No soundtrack was released for the game around its time of release, despite high demand from fans. However, in 2010 a soundtrack CD was included as a bonus with the Deluxe Pack of Ace Combat: Joint Assault; it includes two CDs, one for the main soundtrack and the other featuring bonus arrangements, an unused track, and a selection of tracks from Joint Assault. Digital soundtracks of Ace Combat 2 have since been released on iTunes.

==Reception==

Ace Combat 2 was a commercial success; in May 1998, Sony gave the game the "Gold Prize" award for selling over 500,000 copies in Japan. It won several awards from video game publications, including the "Silver Hall of Fame" from Famitsu, "Editor's Choice" from IGN, and "Game of the Month" from Electronic Gaming Monthly. It holds an 83 out of 100 on reviewer aggregator website Metacritic, indicating "generally favorable reviews".

The game was well received by critics. Crispin Boyer of Electronic Gaming Monthly applauded the draw distance, while Computer and Video Games called it "the most intense flight experience to ever grace a console". Next Generation said that it would "keep a whole bunch of weekend warriors strapped in to the TV", while IGN labeled it "one of the best flight simulators ever to come to the PlayStation" and said that Namco went "all out" with its visuals. The four reviewers of Electronic Gaming Monthly felt the game's strongest point was its variety, with multiple planes to choose from and unlock and widely varying mission objectives. Publications commended the quality of the gameplay for its fast-pace and variety in missions, although AllGame and Computer and Video Games felt it became "monotonous" and tiring after a while. Jeff Gerstmann of GameSpot argued that the low difficulty level ensures the game is over too quickly in spite of the large number of missions. However, the majority of critics contended that the enemy artificial intelligence is extremely advanced and responds to player movements, making the game's difficulty, if anything, overly high. The game's consistently high frame rate and environmental visuals were subjects of praise.

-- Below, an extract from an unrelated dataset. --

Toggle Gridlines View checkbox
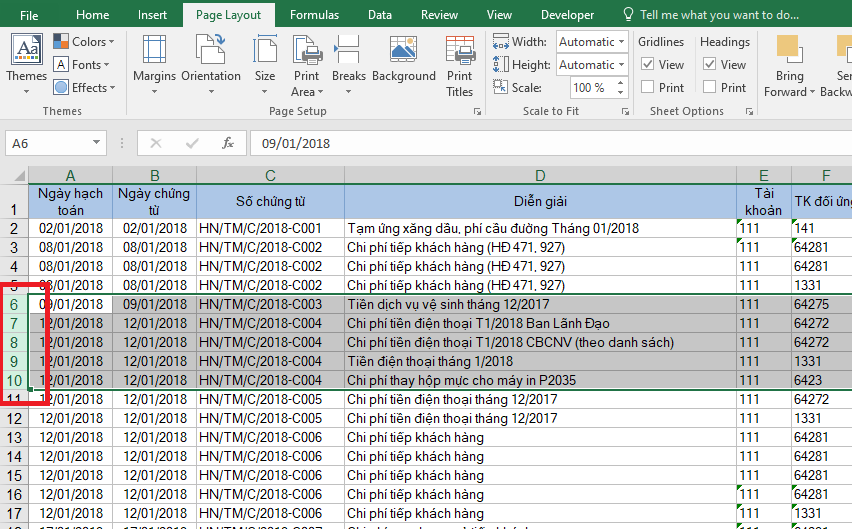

Many publications agreed that Ace Combat 2 was a vast improvement over its predecessor, with IGN, Electric Playground and GamePro all commending Namco for successfully updating the gameplay in the original to make it much more action-packed and entertaining. Next Generation said it was an excellent follow-up to Air Combat, with Famitsu adding that it made for one of the best sequel games the company had put out on the PlayStation. Several also liked the game's controls for being responsive and smooth; Next Generation credited the game's support for the PlayStation Analog Joystick, which they felt made the game even more realistic than it was before. While some criticized the lack of a multiplayer mode, Computer and Video Games argued that the removal of a two-player option was a good idea, feeling that it allowed Namco to refine the gameplay and stages in general. Electric Playground and AllGame both praised the large selection of playable fighters, with AllGame also applauding its usage of secrets and unlockable extras.

Aggregate score
| Aggregator | Score |
|---|---|
| Metacritic | 83/100 |

Review scores
| Publication | Score |
|---|---|
| AllGame | 3.5/5 |
| Computer and Video Games | 5/10 |
| Electronic Gaming Monthly | 8.375/10 |
| Famitsu | 30/40 |
| GameSpot | 7.5/10 |
| IGN | 9/10 |
| Next Generation | 4/5 |
| Dengeki PlayStation | 95/100, 90/100, 95/100, 95/100 |
| Electric Playground | 9/10 |

==Remake==

A remake for the Nintendo 3DS, Ace Combat: Assault Horizon Legacy, was released in 2011 in North America and Europe, and in 2012 in Japan, where it was renamed Ace Combat 3D: Cross Rumble. Assault Horizon Legacy features a complete revamp of the game's storyline, alongside the addition of cutscenes, voice acting and remade level designs. It also adds several new fighters not found in the original, including the Boeing F-15SE Silent Eagle and the Sukhoi PAK FA. Despite its namesake, it has very little in common with its predecessor Ace Combat: Assault Horizon. It was followed by a 2015 update called Ace Combat: Assault Horizon Legacy +, adding Amiibo support and updated control handling for the New Nintendo 3DS.